「ならば目を背けるなッ。 胸を張れよ、なぁ超人!
君にしか出来ないことから、いつまでも逃げているんじゃないッ!!」
凌駕達と分断された礼とそれを助け出した切。
そこで何者かの気配に加え、礼の永久機関は自分の“過去”を知ると告げる存在からの呼び声を受け取っていた……
「……あるいは今の彼ならば真理に至り、特異点の少年をも凌ぐやもしれない。
面白い――ああまったく面白い。人間とはやはり、かくも素晴らしきものなるかな」
「ならば導きを与えてみよう。今の彼とかつての彼――その対決と相克。このオルフィレウス、観測したいと心の底から渇望する」
凌駕、そして礼という真理到達候補の覚醒を促すべく、天空から地上全ての刻鋼人機には、オルフィレウスから心装永久機関にまつわるあらゆる真実が開陳される。
その上で、今回の闘争実験の最後の一押しとして、立場・所属を越えて最後の一人となるまで殺し合え、という強制力を伴った宣言が下される。
ギアーズが間引きのためのネイムレスによって、組織として 分解させられる中、
礼は切に支えられながら、自分を呼ぶ声へと向かい、ついにオルフィレウスの操るアポルオンと邂逅を果たす。
“どんな過去が待ちうけようとも、向き合ってみせる”………
そう切へと、前向きに、これまでの仲間達とのつながりを胸に、己の決意を示してみせた礼はしかし………
アポルオンを介して語られる真実の闇により、彼の中の輝く思い出ごと徹底的に心を砕かれることとなる。
「緋文字礼」の過去
+
|
では一息に核心を語ってしまおうか───── |
「……僕自身の傲慢だった過去に失望したから、じゃない。

一覧 |
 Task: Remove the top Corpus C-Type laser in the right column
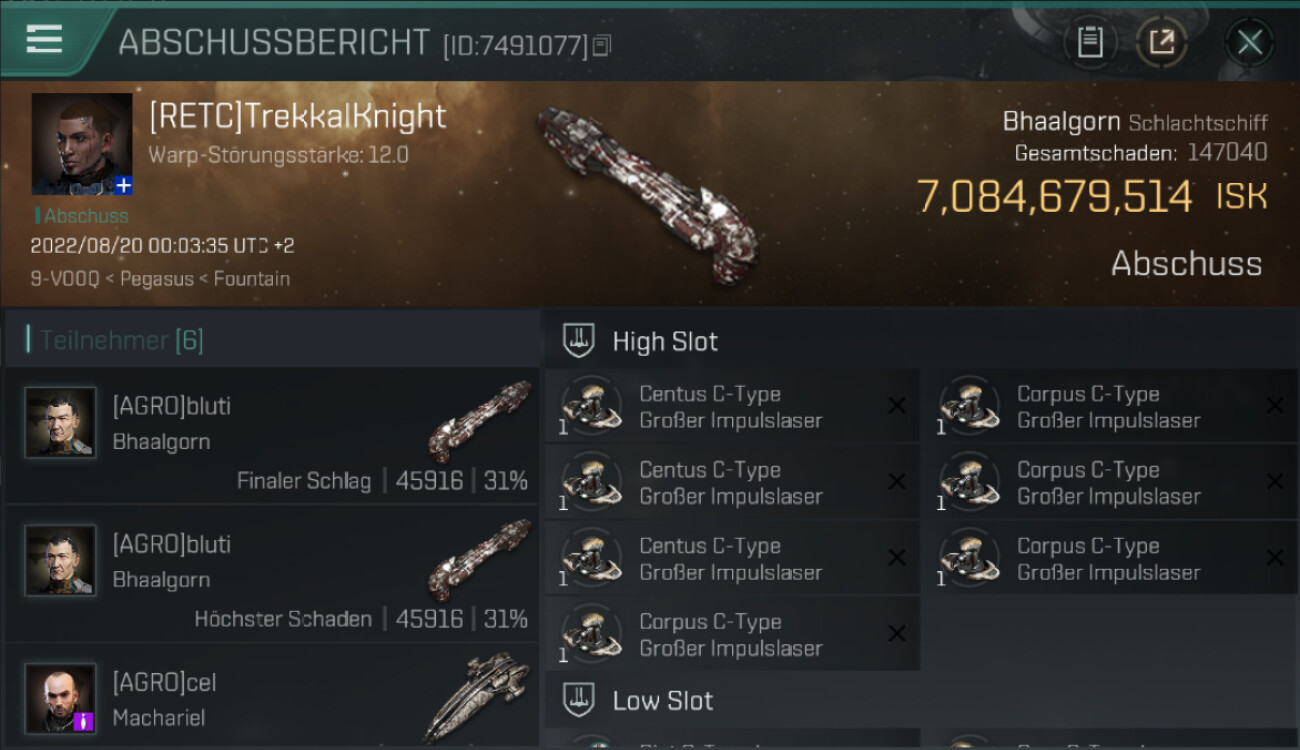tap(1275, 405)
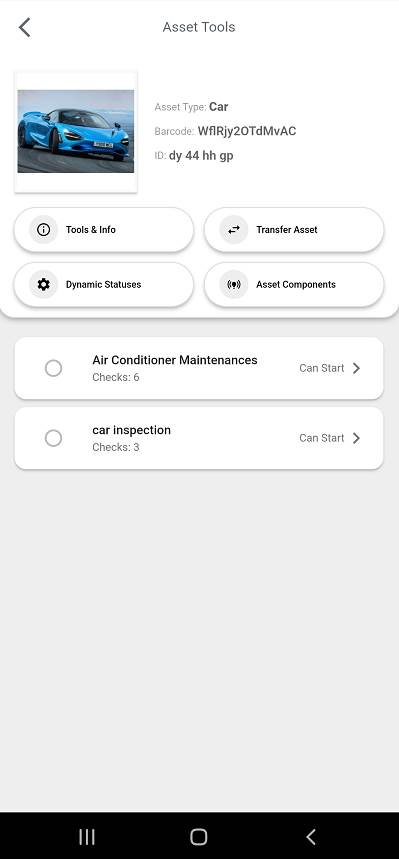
==
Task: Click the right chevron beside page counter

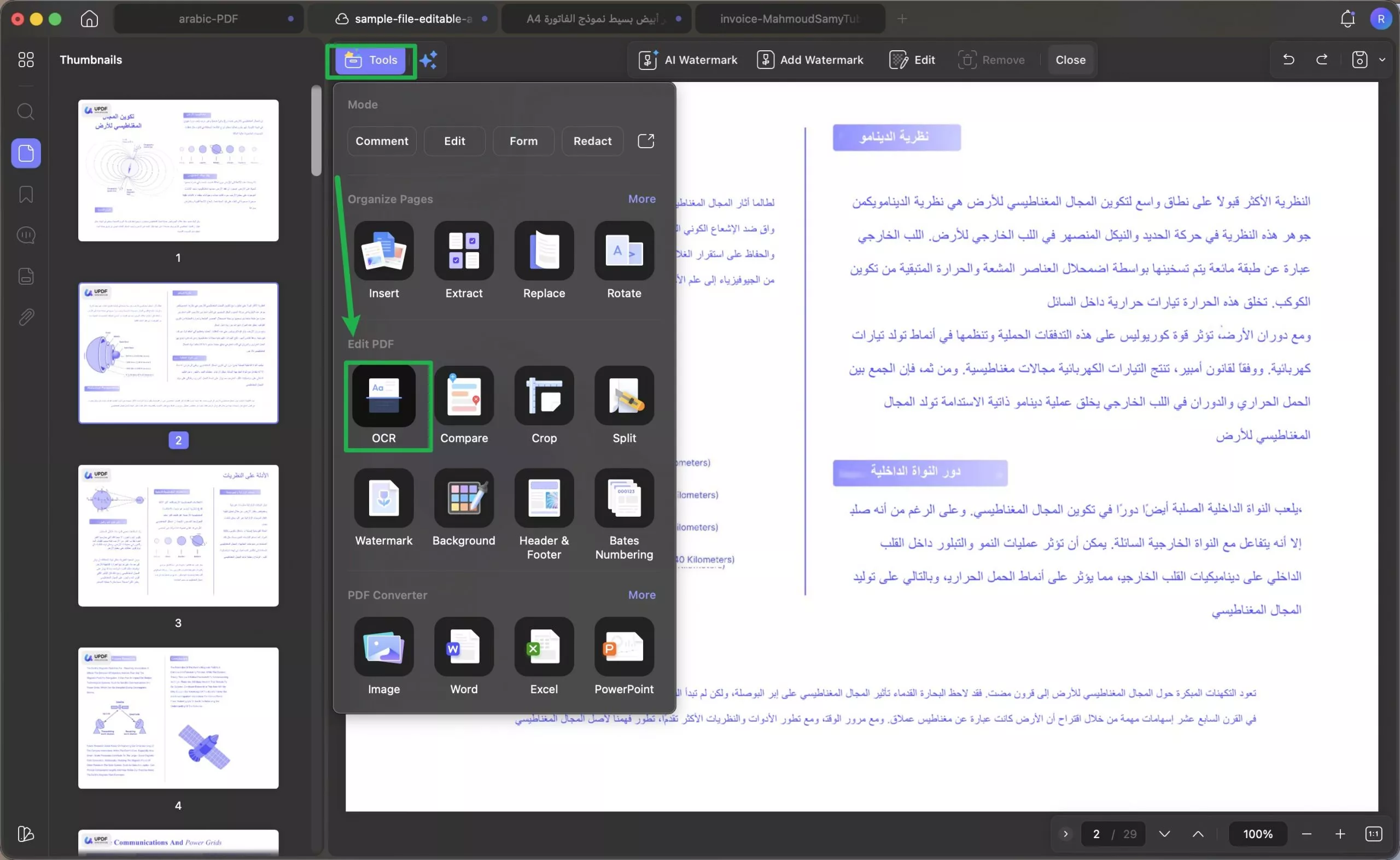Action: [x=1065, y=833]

課題 |
1. 本文で、礼が自分を呼ぶ声へ向かった末に邂逅を果たす相手は何か。
2. 本文を最後の文の後から書き継げ。

解答例 |
1. オルフィレウスの操るアポルオン。

2.
僕が、これほど死にたい気持ちになっているのは……」
《真っ白な自分》
その先にならば、きっと
口元が自虐の笑みに歪んでいくのが判る。
あの日の夕暮れのベンチで、彼に出逢う前の自分が浮かべていた空虚な嗤いを。
そうだ、自分は変われた。変わることができたはずだった。
確かにその手ごたえを感じていたのは嘘じゃない。
けれど、その記憶が煌びやかなだけ自らの卑小さが魂を軋ませるのも、事実だから。
親友が手に入る。
愛のために奮起できる。
友情のために死ねる。
仲間と共に肩を叩いて笑える。
「一から積み上げてきた、築いてきたと思っていた絆は……
最初から裏切りの黒い手で汚されていた紛い物だったんだ。」
そうすれば、そうすれば、そうすれば……
「僕自身の、傲岸不遜で歪んだ選択……
そして、あの支配者の描いた理想の通りに導かれた予定調和……。
そんなものを、人生の宝物として後生大事に抱えてきた僕は……は、はは」
己は今度こそ真実掛け替えない、輝ける存在になれる
滑稽で、憐れで、道化だけれど。そんな緋文字礼という男よりも。
「彼に、仲間たちに……どう詫びればいいと言うんだ。
僕という白痴を、オレという屑を、今も信じてくれている人たちに……どうやって」
「こうまで巻き込んでおきながらッ………!」
ああ、それこそが最も辛い。自分は苦しんで死ねばいい。
地獄の責め苦を受けることで償えるなら、喜んで五体切り刻まれ穢れた命を捧げよう。
大切だった、輝いていたから。
それが光を放っている分、乾き切った嗤い声は泣いているようにしか聴こえなかった。
明かされた礼の真実……
それは機構からの逃亡者などではなく、自分から志願して改造を受け、さらに意図して記憶喪失となった機構側の人間。
反抗勢力に合流することによって刻鋼人機同士のパワーバランスを平行線へ調整し、戦闘を激化させる役割を持った無自覚なバランサー。
オルフィレウスによって放たれた、真理を得られる者への誘引剤。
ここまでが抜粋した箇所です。